Pourtant, un nouveau scrutin n'a rien d'acquis. Boris Johnson a régulièrement rappelé son opposition à un deuxième référendum qui doit être validé par Londres pour être légal. Bruxelles n'a aucune envie, non plus, de voir l'Ecosse prendre son envol, au risque de créer une contagion dans d'autres régions sécessionnistes en Europe, à commencer par la Catalogne.

Place forte de la finance?

Sur le plan économique, l'indépendance écossaise n'est pas non plus une mince affaire. Selon le cabinet PwC, la province affichera une croissance de 1,3% en 2019 avant de retomber à 1% en 2020.

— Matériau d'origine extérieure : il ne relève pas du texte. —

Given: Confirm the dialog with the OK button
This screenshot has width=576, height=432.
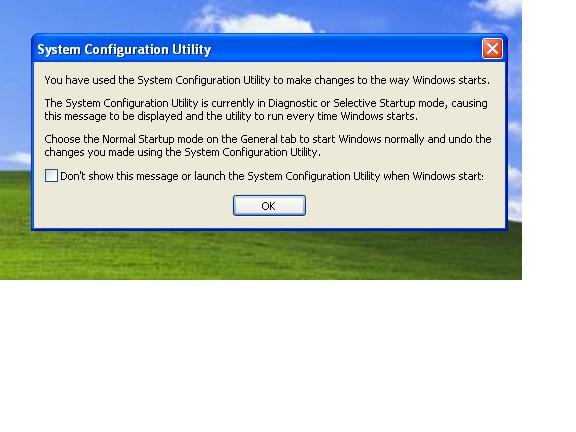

Après la fermeture des mines de charbon, la première activité du 'pays' est devenue l'exploitation du pétrole et du gaz qui a permis l'accélération du développement de l'Ecosse à partir des années 80. Si un énorme gisement de gaz a encore été découvert en début d'année, la production baisse néanmoins depuis une vingtaine d'années.  En 2018, 77,2 millions de tonnes d’équivalent pétrole (une tonne correspondant à peu près à 7,3 barils) ont été extraits contre 136 millions de tonnes en 1998. La pression des écologistes rend ainsi moins évidentes les nouvelles exploitations. Reste que le secteur a rapporté 24,8 milliards de livres, en hausse ces dernières années grâce à l'envolée des prix des matières premières dans le monde.

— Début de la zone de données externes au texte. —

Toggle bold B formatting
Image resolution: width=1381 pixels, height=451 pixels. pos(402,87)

L'autre grand secteur de l'activité écossaise, ce sont les services et notamment la finance qui a une place très importante. Edimbourg est d’ailleurs le deuxième centre financier du Royaume-Uni, après la City de Londres. Le secteur a beaucoup souffert depuis la crise de 2008 mais a finalement remonté pente. Si bien qu'une perte de vitesse de Londres pourrait bien profiter à sa voisine du nord qui se rêve déjà en paradis de la fintech. Problème: le système financier fonctionne car il repose sur le Royaume-Uni qui garantit la solvabilité des banques. 

Dépendante aux aléas

Dernier grand secteur de l'économie écossaise: les exportations agroalimentaires, à commencer par le whisky et le saumon. Des exportations qui risquent d'être pénalisées par le Brexit, alors que Washington souhaite aussi les taxer, dans le cadre de la guerre commerciale avec l'Union européenne.

L'Ecosse peut-elle donc se permettre d'être indépendante? Une chose est sûre, elle serait largement dépendante des aléas comme les variations du cours du pétrole ou les crises financières, à moins de garder une coopération très serrée avec le voisin anglais.

Par ailleurs, le gouvernement britannique n'a aucun intérêt à se séparer de sa province. De Theresa May à Boris Johnson, tous les Premiers ministres ont multiplié les promesses, ces dernières années, pour tenter de convaincre l'opinion écossaise qui reste très partagée. Car la contagion est possible: si un départ devait être acté, il pourrait aussi pousser l'Irlande du Nord à réfléchir à une unification avec son voisin du sud. La Grande-Bretagne ressemblerait alors à un petit confetti sur la carte du monde.